One of the most common reasons why people remain trapped in addiction is fear. Getting sober means taking a step into the unknown, but it is usual for humans to find comfort in the familiar – even when the current situation involves a great deal of suffering. It takes courage to take action now to change your life. Here are five strategies to help you do this:
1. Recovery Only Needs to Be One Day at a Time
The idea of giving up alcohol or drugs for the rest of your life is overwhelming. The good news is that you do not have to do this. You can approach recovery one day at a time. You do not have to worry about what is going to happen tomorrow or next week. You just have to get up each morning and commit to staying sober for the rest of the day – you do not need to commit to anything more than that. By sticking to one day at a time, the days turn into weeks, and the weeks turn into years.
2. Understand That It Will Be More Painful To Remain the Same
One of the reasons you may feel fearful about changing your life is that you believe that it would involve too much discomfort. It is true that change can be a challenge, but the truth is that it will involve far less suffering than remaining the same. It is likely that you are already paying a very high price for the alcohol or drug abuse and things are probably only going to get worse if you continue with this behaviour. Giving up this addiction will involve some initial discomfort, but it will not be long before you really begin to enjoy the benefits of this new life.
3. Have a Clear Positive Reason to Get Sober
It is common for individuals to feel trapped caught between the fear of change and the fear of remaining the same.
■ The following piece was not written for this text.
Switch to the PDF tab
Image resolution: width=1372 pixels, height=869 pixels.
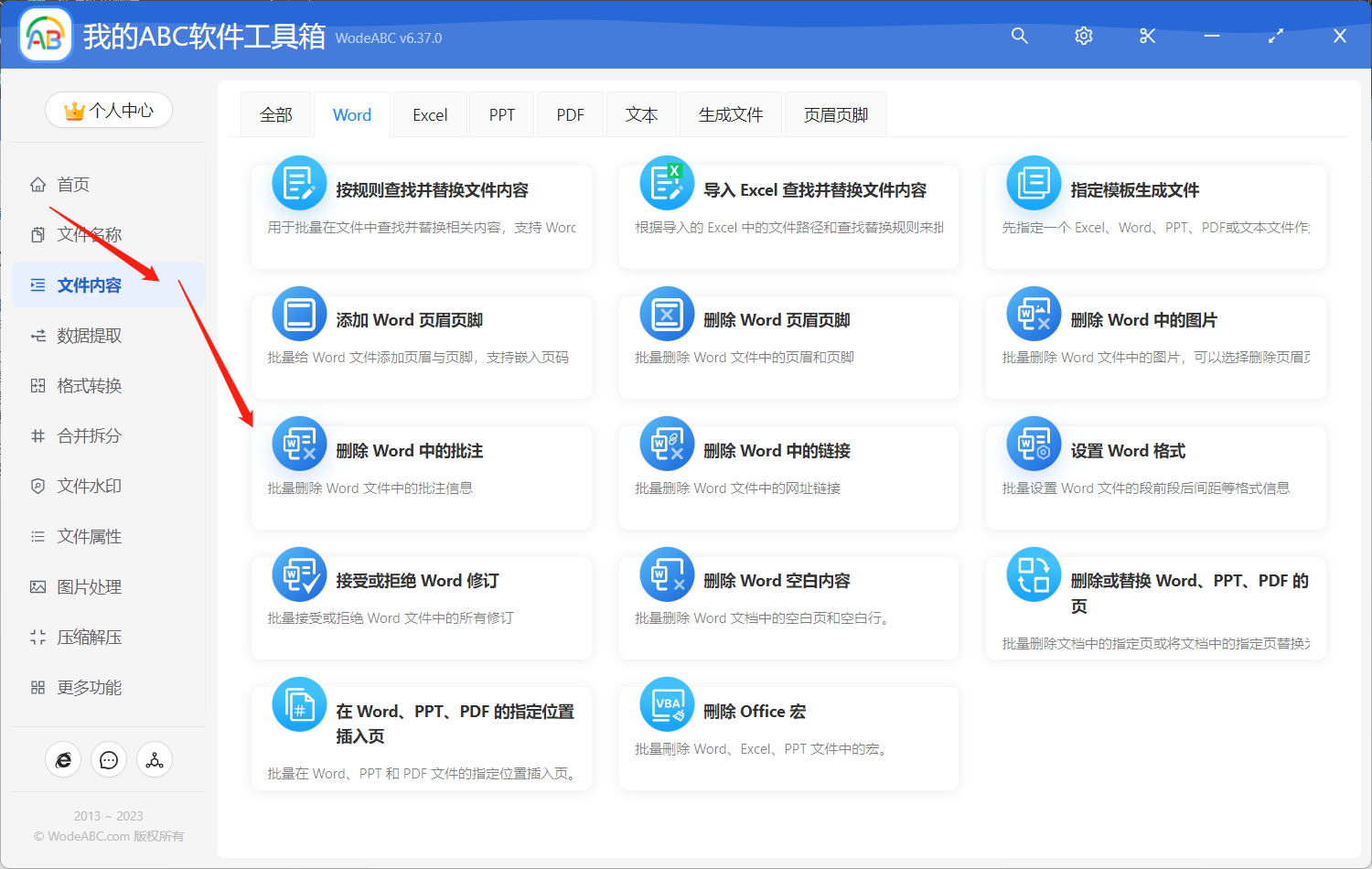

You may find that fear is enough to give you the initial motivation to quit, but a positive motivation for getting sober would be far more effective. What is it you really want from your life? Where would you like to be in 1, 5, or 10 years if you gave up drinking? Write down on paper some positive reasons for changing your life and use these to guide you.
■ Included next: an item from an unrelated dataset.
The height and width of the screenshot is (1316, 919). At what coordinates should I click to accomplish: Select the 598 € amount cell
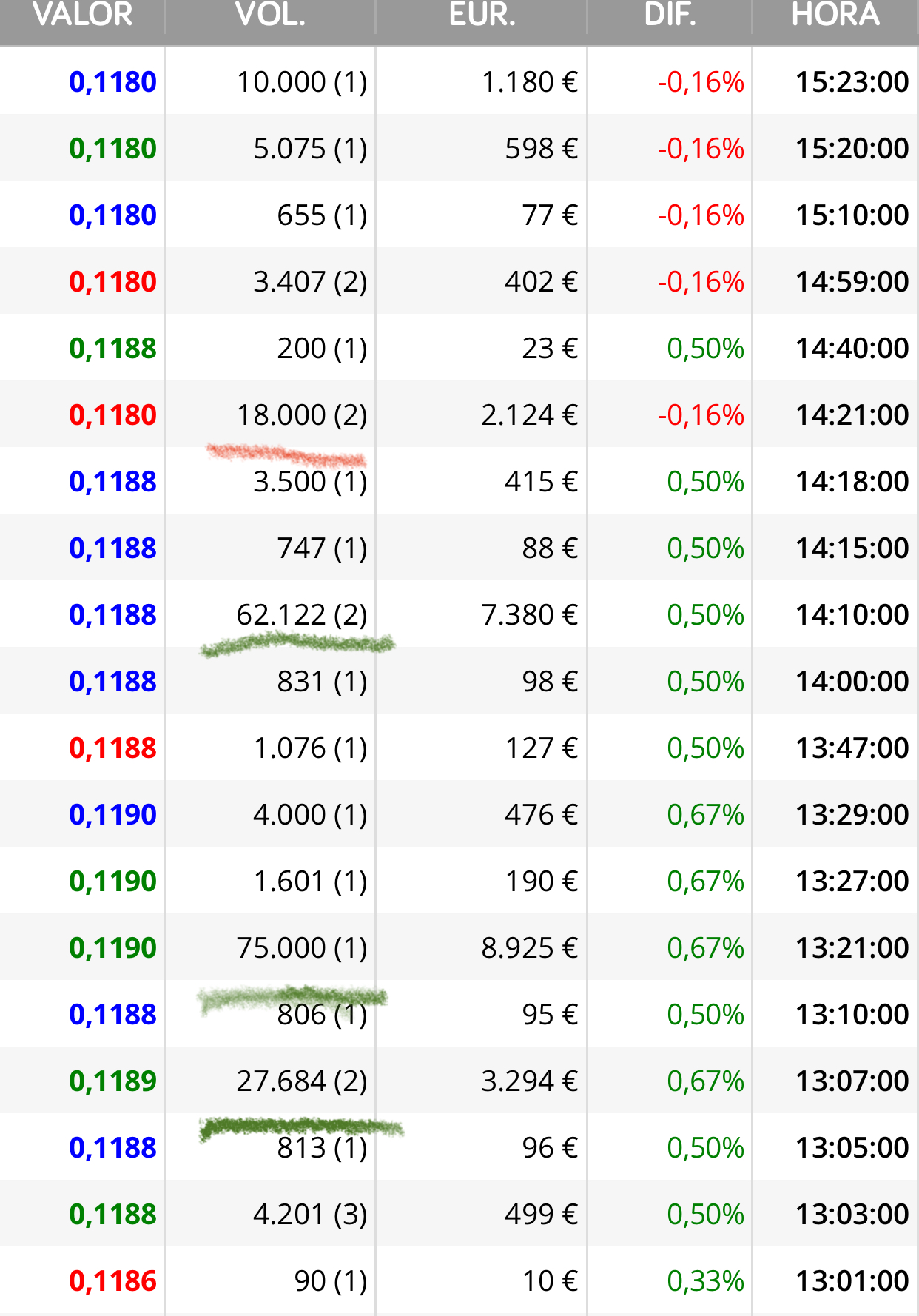pyautogui.click(x=541, y=149)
4. Remember That You Are a Rebel
Young people often turn to alcohol or drugs as a type of rebellion – it can be a refusal to go along with the herd. This same sense of rebellion can be used when giving up the substance abuse. You do not have to continue with this behaviour just because that is what your friends do – getting sober is about being yourself and doing your own thing. This sense of being a rebel can help you get over the fear of breaking away from those who are still engaged in substance abuse.
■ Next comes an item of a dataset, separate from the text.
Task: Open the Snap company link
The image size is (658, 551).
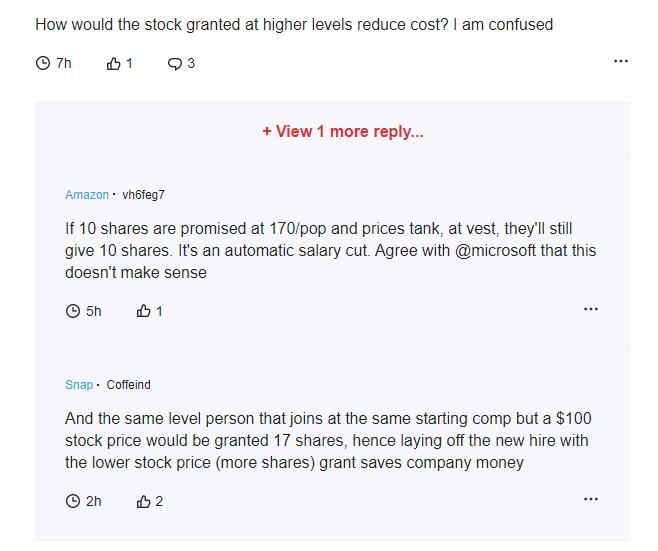Action: [79, 384]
5. Get the Help of an Addiction Therapist
If you are unable to get beyond the fear holding you back from recovery, you will likely benefit from the assistance of an addiction therapist. This professional is not going to make you do anything you do not want to do, but it will help you to look more closely at the reasons behind your resistance. A therapist can also use techniques such as motivational interviewing to help you overcome your fear, allowing you to be ready to take the next step towards a better way of living.